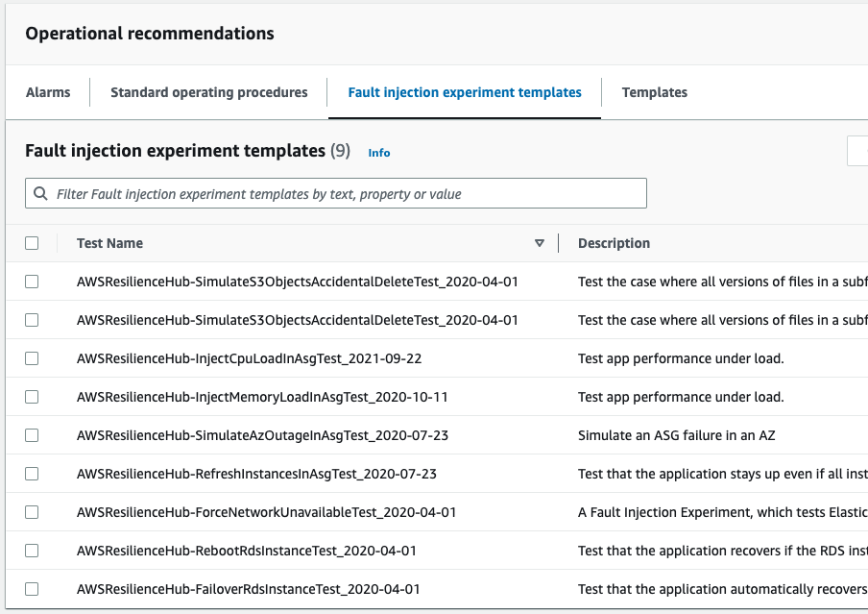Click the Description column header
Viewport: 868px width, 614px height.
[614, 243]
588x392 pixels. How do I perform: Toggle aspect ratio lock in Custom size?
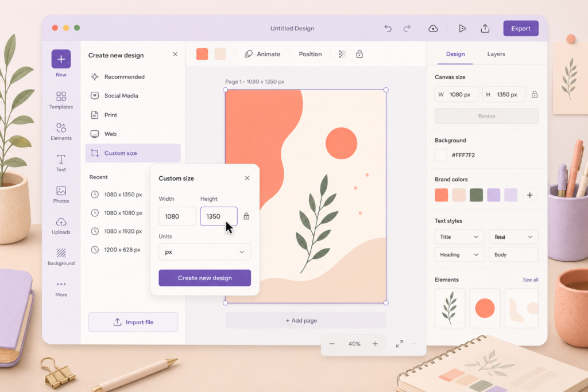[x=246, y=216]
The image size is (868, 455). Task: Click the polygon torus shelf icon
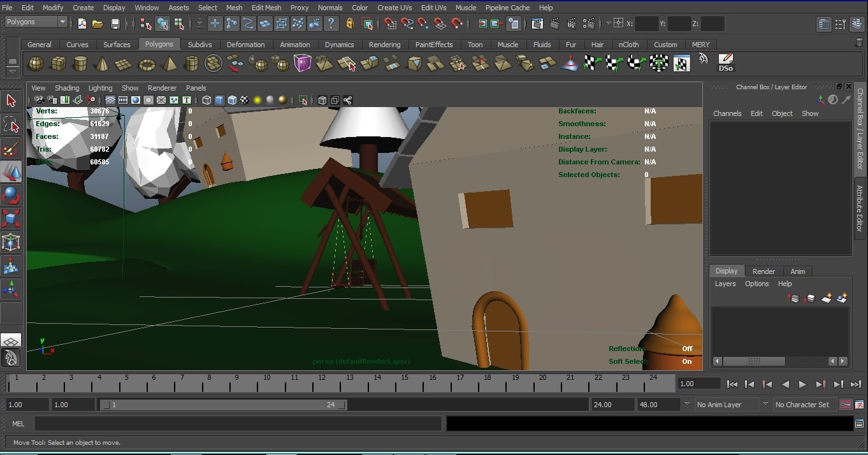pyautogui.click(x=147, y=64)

==

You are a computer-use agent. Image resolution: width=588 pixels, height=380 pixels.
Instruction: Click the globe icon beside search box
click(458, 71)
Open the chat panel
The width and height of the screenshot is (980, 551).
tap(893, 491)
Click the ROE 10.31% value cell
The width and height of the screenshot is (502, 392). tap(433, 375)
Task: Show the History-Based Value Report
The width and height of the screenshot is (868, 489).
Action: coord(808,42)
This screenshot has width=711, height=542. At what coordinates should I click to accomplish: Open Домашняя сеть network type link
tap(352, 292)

### TASK DESCRIPTION
Reproduce verbatim the lines above, from the line with "Instruction: Click the" through the line with "Task: Show the History-Based Value Report".

### OUTPUT FOR THIS TASK
Instruction: Click the globe icon beside search box
click(458, 71)
Open the chat panel
The width and height of the screenshot is (980, 551).
tap(893, 491)
Click the ROE 10.31% value cell
The width and height of the screenshot is (502, 392). tap(433, 375)
Task: Show the History-Based Value Report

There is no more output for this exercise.